• [Exercise goal]: Could you restate word for word every line from the one containing "The image size is (265, 255)." to the end of the data below, pictures excluded?

• [Extracted records]:
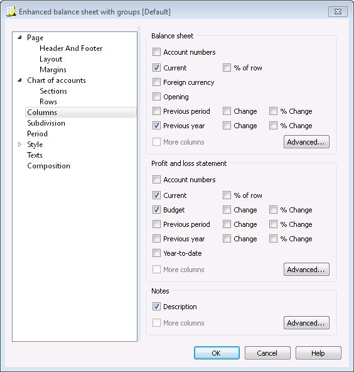This screenshot has height=372, width=354.
Task: Tick the Foreign currency checkbox
Action: click(x=156, y=82)
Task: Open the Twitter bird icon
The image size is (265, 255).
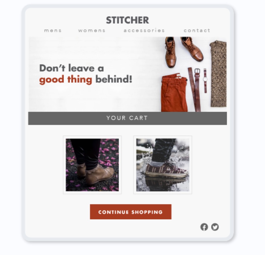Action: tap(215, 227)
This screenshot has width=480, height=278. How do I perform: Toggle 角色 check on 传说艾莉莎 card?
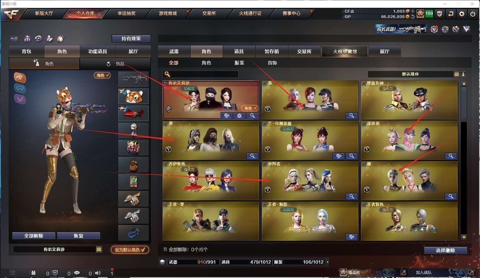(x=250, y=108)
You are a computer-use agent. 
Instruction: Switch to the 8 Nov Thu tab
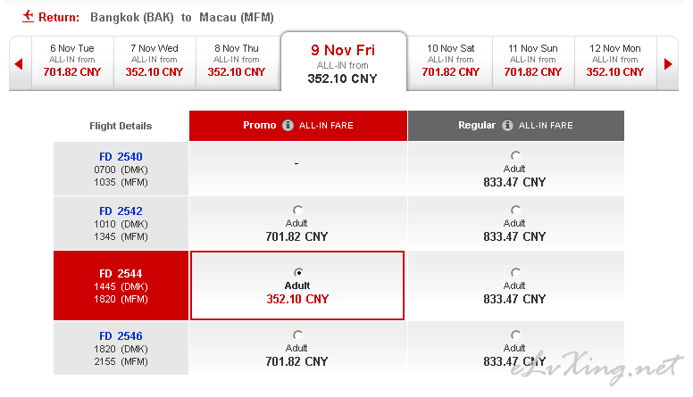click(x=237, y=63)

• [Exercise solution]:
The image size is (265, 255).
Action: tap(215, 227)
This screenshot has width=480, height=278. How do I perform: Toggle 角色 check on 传说艾莉莎 card?
(x=250, y=108)
You are a computer-use agent. 
Instruction: Switch to the 8 Nov Thu tab
click(x=237, y=63)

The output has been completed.